Qualitätsoffensive der Bahn führt zu monatelangen Sperrungen auf der Hauptverbindung Hamburg–Hannover
Großflächige Sanierung soll Zuverlässigkeit verbessern
Die Deutsche Bahn hat ab 1. Mai mit umfangreichen Arbeiten an einer der wichtigsten Nord-Süd-Verbindungen begonnen. Zwischen Hamburg und Hannover werden auf 163 Kilometern Gleise, Weichen, Oberleitungen, Brücken und Bahnhöfe erneuert. Die Maßnahme ist Teil einer als »Qualitätsoffensive« bezeichneten Initiative und soll die Leistungsfähigkeit der Strecke bis zur geplanten Generalsanierung 2029 deutlich steigern.
Was geplant ist
In den kommenden Wochen werden etwa 66 Kilometer Gleis und zahlreiche Weichen erneuert. Die Arbeiten erfolgen in mehreren Bauphasen: Zuerst wird der Abschnitt zwischen Celle und Hannover gesperrt, ab 14. Juni folgt eine komplette Sperrung des Abschnitts zwischen Lüneburg und Hannover. Während dieser Zeit sind dort keine Zugverbindungen möglich.
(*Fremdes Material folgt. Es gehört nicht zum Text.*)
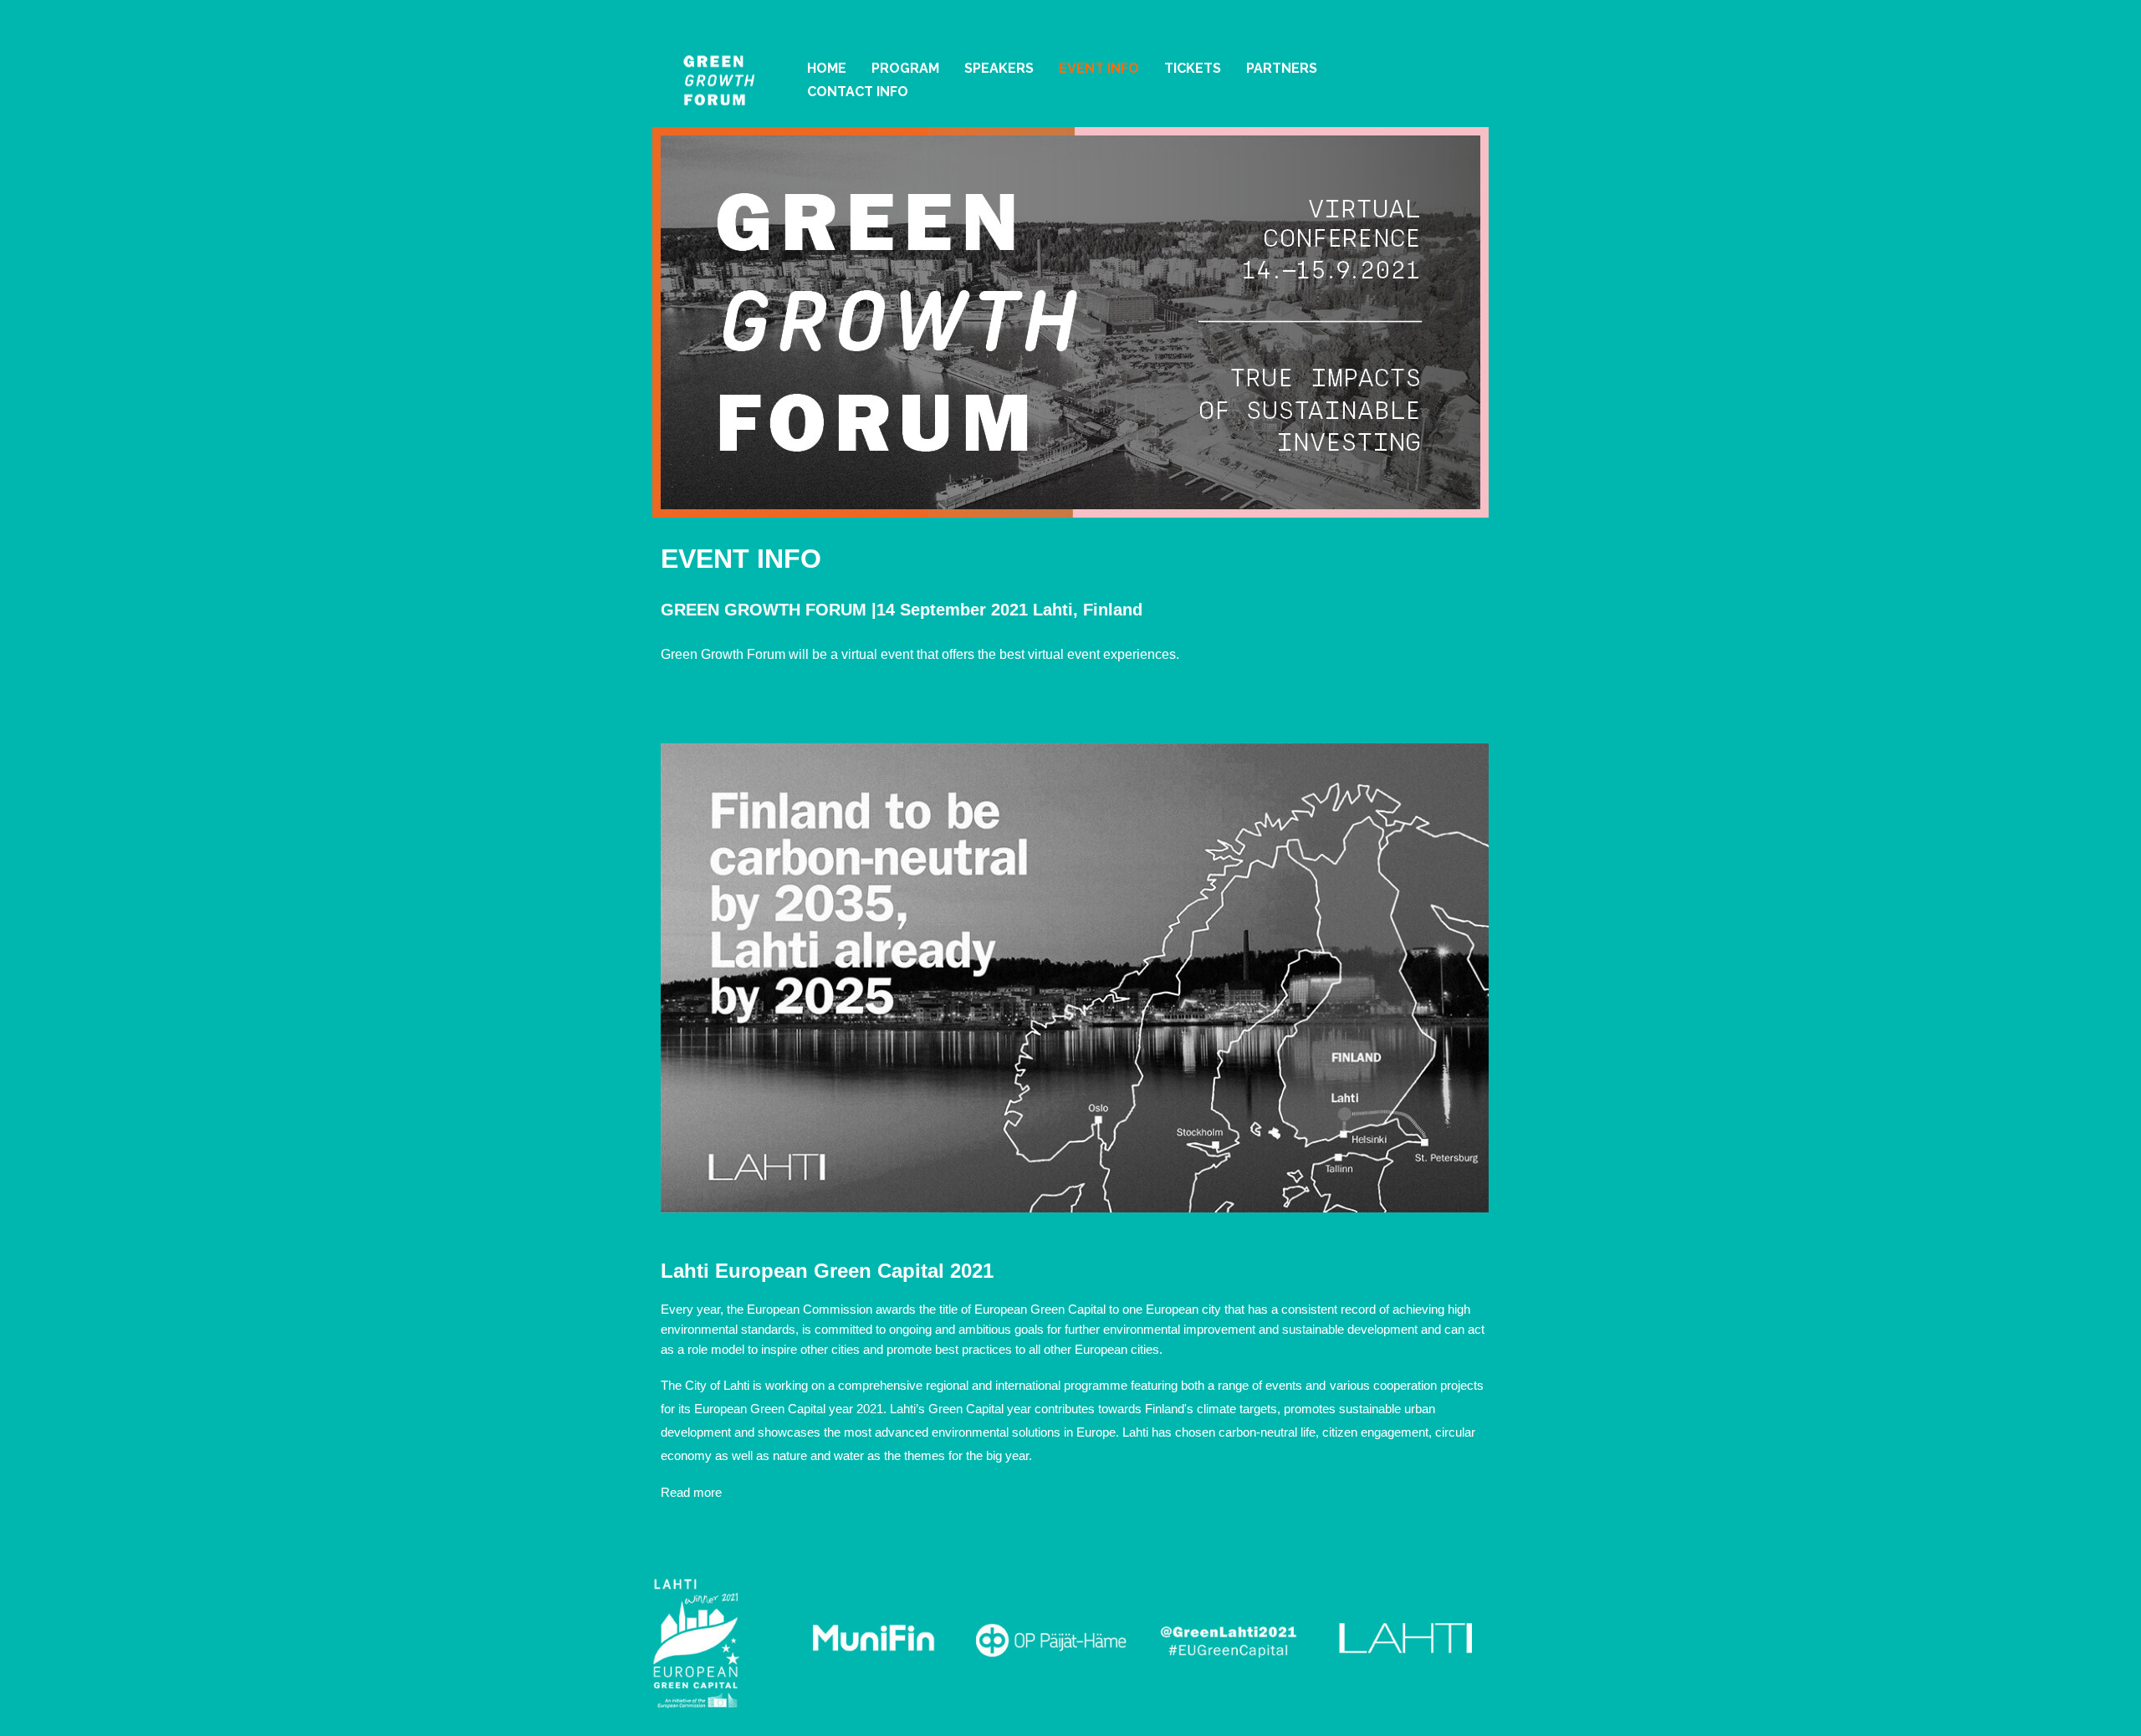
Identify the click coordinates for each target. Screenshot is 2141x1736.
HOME (826, 68)
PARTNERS (1281, 68)
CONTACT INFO (857, 92)
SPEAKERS (999, 68)
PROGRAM (905, 68)
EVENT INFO (1099, 68)
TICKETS (1192, 68)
Konkrete Folgen für Reisende
Pendler und Fernreisende müssen mit erheblichen Einschränkungen rechnen. Viele Regionalverbindungen entfallen, Fern- und Güterzüge werden großräumig umgeleitet, Reisen dauern länger und erfordern zusätzliche Umstiege. Besonders im Pendlerverkehr rund um Lüneburg wird es sehr eng, weil die Auslastung auf Teilen der Strecke regelmäßig über 100 Prozent liegt.
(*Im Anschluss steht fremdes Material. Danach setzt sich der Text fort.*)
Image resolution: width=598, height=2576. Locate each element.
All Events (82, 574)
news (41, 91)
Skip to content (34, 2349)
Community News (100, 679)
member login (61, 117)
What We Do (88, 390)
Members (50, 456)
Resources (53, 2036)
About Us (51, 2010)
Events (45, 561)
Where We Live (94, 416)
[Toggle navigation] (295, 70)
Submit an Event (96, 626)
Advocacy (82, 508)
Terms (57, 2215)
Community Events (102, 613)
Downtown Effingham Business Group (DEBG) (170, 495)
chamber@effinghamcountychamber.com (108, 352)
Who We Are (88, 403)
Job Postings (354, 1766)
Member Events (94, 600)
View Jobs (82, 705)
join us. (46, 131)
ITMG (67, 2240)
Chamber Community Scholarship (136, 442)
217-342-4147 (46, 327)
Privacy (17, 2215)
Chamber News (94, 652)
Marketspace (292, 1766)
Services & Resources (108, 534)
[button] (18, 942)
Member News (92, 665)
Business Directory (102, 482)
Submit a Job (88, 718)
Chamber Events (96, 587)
Ersatzverkehr und Angebote
Für ausgefallene Züge richtet die Bahn einen umfangreichen Ersatzverkehr mit Bussen ein. Zwischen Orten wie Lüneburg, Uelzen und Langenhagen sind Busse vorgesehen, auf Teilstrecken werden zusätzliche S-Bahnen eingesetzt. Auf dem Abschnitt zwischen Uelzen und Hamburg bleibt ein eingeschränktes Zugangebot bestehen. Die Landesnahverkehrsgesellschaft Niedersachsen betont, man habe Vorkehrungen getroffen, um ein verlässliches Angebot sicherzustellen, räumt aber ein, dass Fahrgäste mehr Geduld und Zeit einplanen müssen.
Kritik an Planung und Kommunikation
Die Landesnahverkehrsgesellschaft Niedersachsen übt vor allem wegen kurzfristiger Änderungen am Bauablauf Kritik. Verzögerte Arbeiten auf einer anderen wichtigen Strecke haben zu Anpassungen geführt, die Beteiligte vor erhebliche Herausforderungen stellten. LNVG-Geschäftsführerin Carmen Schwabl forderte, die Sperrzeiten konsequent zu nutzen und bis zur Generalsanierung 2029 keine weiteren großflächigen Baustellen zu planen.
Blick in die Zukunft
Die jetzt begonnene Sanierung ist nur ein erster Schritt. Für 2029 plant die Deutsche Bahn eine umfassende Generalsanierung des gesamten Korridors; Ziel ist ein leistungsfähigeres und weniger störanfälliges Netz. Langfristig könnte eine neue Strecke entlang der Autobahn A7 als Entlastung dienen, darüber soll das Parlament noch entscheiden. Bis dahin müssen Reisende in der Region mit Einschränkungen und längeren Fahrzeiten rechnen.